La chanson "Liberdade", enregistrée en 1974, est devenue un hymne de la gauche portugaise, avec son célèbre refrain "Paix, pain, éducation, santé et logement". Pour lui, les paroles n'ont rien perdu de leur pertinence et il est tout à fait logique de continuer à chanter ce qui reste l'un de ses plus grands succès : "Nous ne vivons pas dans une société parfaite et il y a encore des problèmes dans tous ces secteurs", dit-il.

Ne pas baisser les bras

L'état actuel du Portugal l'inquiète, surtout au vu des résultats des dernières élections législatives, lors desquelles Chega a réussi à plus que quadrupler le nombre de députés à l'Assemblée de la République, avec une solide troisième place et plus de 18 % des voix.

"Ces dernières élections ont secoué beaucoup de gens", déclare-t-il. "Cette montée de l'extrême droite fait peur et inquiète.
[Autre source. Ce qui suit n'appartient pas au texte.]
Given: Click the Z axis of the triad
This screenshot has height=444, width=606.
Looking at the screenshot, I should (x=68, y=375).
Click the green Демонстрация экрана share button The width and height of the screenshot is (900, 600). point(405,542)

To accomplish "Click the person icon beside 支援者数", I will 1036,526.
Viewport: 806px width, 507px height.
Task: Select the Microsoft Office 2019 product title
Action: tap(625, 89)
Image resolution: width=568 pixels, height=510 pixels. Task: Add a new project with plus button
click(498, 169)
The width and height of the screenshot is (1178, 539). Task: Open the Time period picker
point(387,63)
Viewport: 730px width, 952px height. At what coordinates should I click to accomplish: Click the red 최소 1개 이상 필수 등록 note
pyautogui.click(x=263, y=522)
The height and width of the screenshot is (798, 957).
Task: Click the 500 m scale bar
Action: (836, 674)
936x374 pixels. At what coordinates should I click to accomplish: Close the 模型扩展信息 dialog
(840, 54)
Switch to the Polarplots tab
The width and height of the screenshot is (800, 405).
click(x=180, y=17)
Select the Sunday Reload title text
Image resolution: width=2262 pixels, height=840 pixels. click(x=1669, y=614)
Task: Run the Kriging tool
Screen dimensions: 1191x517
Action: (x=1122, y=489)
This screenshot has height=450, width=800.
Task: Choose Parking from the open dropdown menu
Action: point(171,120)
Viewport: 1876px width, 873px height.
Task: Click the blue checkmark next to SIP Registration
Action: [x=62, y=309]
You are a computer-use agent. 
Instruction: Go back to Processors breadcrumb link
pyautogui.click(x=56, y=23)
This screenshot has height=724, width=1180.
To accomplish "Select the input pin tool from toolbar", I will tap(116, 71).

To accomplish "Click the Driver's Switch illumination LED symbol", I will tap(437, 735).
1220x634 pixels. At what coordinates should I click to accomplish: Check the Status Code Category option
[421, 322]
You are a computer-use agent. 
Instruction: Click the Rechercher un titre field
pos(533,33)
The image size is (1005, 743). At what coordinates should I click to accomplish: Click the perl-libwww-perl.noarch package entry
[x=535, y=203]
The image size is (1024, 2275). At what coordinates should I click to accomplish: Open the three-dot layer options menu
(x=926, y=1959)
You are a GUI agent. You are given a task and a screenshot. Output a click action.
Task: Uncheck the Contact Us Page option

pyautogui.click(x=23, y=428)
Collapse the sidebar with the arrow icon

Même l'affluence à mes concerts me semble liée au fait que les gens sont un peu secoués et qu'ils ont besoin de se rassembler et de réagir". C'est pourquoi, ajoute-t-il, "il faut être très vigilant" et sa musique reste d'actualité.

Je pense que l'affluence à mes concerts est liée au fait que les gens se sentent secoués par ce qui se passe.

Des concerts dans tout le pays

Sérgio Godinho parcourt le pays avec le concert "Liberdade 25", un nom qui n'a pas été choisi au hasard puisqu'il célèbre le 50e anniversaire de la révolution d'avril et reprend le nom d'une de ses chansons les plus emblématiques.

Outre les dates dans les arènes de Lisbonne et de Porto à la fin du mois de mars, il a joué dans diverses régions du Portugal, notamment dans la cour de l'École pratique de cavalerie de Santarém, d'où sont partis les chars de Salgueiro Maia au petit matin des 24 et 25 avril 1974, ce qu'il appelle le "kilomètre zéro" de la révolution.